Interface element items
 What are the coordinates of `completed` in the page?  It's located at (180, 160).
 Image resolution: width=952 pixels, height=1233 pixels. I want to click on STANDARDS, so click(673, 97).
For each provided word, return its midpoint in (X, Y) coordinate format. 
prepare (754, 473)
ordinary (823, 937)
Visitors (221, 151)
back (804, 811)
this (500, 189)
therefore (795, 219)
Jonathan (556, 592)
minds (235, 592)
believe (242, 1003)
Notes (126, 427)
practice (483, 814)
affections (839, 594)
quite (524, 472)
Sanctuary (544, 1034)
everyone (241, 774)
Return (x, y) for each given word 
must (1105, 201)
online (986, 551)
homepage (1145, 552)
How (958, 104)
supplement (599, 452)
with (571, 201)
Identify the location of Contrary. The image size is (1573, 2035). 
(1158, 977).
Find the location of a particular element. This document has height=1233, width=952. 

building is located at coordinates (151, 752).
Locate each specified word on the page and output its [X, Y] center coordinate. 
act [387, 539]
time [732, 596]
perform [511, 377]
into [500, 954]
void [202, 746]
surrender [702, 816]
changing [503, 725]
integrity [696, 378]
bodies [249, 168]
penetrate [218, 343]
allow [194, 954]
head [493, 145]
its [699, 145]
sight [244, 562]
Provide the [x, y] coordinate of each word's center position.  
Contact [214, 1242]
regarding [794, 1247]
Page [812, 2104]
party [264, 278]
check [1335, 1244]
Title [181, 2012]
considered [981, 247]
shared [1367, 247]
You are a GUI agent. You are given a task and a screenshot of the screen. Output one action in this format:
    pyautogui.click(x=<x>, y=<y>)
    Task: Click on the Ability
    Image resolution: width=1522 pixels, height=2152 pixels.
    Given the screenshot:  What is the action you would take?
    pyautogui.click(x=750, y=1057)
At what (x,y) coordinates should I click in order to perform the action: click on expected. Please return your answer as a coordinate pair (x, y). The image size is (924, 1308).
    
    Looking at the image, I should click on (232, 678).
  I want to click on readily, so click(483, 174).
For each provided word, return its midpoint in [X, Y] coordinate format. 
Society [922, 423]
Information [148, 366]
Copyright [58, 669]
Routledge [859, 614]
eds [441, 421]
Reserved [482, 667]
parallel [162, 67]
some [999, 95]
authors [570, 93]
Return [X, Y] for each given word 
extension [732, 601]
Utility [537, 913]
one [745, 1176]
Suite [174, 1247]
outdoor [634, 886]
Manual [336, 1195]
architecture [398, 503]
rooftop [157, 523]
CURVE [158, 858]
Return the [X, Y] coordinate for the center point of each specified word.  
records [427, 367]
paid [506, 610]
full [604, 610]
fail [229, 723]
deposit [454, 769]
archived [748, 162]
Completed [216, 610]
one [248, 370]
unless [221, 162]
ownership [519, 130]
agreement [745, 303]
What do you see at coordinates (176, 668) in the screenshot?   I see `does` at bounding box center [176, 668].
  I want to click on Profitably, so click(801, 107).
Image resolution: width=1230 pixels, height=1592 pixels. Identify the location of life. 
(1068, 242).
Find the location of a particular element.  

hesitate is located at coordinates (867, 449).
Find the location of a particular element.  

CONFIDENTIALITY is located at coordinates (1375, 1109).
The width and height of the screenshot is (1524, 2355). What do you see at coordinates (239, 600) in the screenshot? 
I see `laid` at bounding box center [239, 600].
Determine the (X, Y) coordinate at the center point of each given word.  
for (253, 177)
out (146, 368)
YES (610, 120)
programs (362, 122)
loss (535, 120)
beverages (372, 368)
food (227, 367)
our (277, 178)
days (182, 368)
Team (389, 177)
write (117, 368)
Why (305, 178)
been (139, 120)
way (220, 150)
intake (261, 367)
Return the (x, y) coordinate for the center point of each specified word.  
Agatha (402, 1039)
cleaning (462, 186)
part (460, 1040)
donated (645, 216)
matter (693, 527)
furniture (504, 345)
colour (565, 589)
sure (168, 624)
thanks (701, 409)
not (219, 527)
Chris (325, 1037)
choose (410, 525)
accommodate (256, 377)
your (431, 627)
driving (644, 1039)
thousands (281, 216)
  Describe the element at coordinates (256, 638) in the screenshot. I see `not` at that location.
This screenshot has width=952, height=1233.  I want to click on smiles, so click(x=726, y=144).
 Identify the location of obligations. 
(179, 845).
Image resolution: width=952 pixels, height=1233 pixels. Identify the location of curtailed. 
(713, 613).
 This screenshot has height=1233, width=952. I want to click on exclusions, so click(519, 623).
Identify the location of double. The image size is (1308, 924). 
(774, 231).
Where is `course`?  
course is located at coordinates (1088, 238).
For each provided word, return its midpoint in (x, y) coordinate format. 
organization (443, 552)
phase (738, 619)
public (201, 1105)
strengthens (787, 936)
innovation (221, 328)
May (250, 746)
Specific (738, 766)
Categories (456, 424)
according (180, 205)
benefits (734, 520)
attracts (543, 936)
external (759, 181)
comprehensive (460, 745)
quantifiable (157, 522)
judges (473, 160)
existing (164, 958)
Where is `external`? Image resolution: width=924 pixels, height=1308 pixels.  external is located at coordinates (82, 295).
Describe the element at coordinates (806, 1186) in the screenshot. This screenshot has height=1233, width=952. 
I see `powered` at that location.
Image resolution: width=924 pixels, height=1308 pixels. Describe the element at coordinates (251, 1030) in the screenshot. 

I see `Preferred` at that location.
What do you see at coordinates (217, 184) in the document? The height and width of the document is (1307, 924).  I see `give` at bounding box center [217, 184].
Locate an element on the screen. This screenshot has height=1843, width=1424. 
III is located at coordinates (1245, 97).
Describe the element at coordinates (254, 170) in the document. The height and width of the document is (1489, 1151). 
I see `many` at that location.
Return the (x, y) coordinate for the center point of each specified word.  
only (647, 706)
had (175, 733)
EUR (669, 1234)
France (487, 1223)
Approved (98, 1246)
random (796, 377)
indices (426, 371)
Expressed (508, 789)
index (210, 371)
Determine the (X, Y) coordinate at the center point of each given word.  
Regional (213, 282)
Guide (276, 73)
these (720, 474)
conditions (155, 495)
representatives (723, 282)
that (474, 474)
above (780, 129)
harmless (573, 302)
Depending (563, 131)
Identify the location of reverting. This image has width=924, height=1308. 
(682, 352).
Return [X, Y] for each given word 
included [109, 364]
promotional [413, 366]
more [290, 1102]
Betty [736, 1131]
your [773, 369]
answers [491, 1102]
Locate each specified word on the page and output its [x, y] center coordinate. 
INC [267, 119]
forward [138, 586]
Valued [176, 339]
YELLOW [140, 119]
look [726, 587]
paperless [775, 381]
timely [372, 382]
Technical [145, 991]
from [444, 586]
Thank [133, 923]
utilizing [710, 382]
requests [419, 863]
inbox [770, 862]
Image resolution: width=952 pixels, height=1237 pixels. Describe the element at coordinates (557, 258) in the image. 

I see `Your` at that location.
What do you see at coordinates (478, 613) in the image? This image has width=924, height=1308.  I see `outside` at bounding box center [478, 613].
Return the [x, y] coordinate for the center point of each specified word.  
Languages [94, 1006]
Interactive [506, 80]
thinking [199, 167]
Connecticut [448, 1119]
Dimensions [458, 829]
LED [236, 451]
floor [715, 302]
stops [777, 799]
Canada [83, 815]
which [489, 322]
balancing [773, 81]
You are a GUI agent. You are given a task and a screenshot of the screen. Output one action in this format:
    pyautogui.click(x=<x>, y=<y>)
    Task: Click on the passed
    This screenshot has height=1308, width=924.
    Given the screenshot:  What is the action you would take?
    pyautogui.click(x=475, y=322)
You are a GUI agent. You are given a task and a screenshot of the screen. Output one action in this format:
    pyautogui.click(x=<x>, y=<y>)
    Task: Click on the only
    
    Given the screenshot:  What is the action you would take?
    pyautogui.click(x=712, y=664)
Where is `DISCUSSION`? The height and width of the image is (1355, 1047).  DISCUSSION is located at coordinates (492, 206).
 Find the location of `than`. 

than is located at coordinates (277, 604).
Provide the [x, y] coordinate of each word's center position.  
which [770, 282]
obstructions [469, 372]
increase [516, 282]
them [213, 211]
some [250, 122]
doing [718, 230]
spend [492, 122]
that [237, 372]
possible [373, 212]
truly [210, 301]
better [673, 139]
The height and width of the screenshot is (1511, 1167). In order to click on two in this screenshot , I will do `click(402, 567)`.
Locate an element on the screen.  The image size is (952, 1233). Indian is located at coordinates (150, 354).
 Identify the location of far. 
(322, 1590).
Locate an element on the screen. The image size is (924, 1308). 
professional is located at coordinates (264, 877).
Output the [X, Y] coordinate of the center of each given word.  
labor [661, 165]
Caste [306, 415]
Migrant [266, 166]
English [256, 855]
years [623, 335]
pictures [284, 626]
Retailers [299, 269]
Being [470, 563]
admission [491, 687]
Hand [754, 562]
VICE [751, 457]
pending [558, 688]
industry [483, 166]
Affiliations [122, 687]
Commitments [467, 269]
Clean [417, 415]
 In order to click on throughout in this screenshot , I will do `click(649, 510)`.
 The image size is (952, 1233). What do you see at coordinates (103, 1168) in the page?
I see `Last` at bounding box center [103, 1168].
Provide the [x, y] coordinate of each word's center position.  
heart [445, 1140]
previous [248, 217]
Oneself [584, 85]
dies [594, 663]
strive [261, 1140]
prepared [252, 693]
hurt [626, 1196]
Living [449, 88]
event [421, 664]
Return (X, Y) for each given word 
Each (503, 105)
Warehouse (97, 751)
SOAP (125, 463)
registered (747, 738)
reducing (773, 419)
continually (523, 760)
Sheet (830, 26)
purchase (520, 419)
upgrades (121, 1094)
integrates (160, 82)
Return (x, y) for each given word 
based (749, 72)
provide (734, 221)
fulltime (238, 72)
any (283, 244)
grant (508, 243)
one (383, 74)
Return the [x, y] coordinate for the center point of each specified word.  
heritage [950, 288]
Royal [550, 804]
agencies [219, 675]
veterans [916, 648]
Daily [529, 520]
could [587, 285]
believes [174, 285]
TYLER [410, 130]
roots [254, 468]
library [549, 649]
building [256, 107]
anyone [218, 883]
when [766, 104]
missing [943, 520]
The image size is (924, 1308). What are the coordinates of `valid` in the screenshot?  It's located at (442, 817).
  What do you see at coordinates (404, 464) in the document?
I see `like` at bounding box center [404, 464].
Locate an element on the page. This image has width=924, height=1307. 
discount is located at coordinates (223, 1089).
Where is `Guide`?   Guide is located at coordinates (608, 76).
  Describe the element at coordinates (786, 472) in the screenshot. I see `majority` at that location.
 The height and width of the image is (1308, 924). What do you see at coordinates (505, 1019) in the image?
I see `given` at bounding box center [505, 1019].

* [Exercise goal]
Pull out the lines of the items from the very first one through the line that contains "practice (483, 814)", both ends included, and reproduce them without any change.

* [Task response]
 What are the coordinates of `completed` in the page?  It's located at (180, 160).
 Image resolution: width=952 pixels, height=1233 pixels. I want to click on STANDARDS, so click(673, 97).
For each provided word, return its midpoint in (X, Y) coordinate format. 
prepare (754, 473)
ordinary (823, 937)
Visitors (221, 151)
back (804, 811)
this (500, 189)
therefore (795, 219)
Jonathan (556, 592)
minds (235, 592)
believe (242, 1003)
Notes (126, 427)
practice (483, 814)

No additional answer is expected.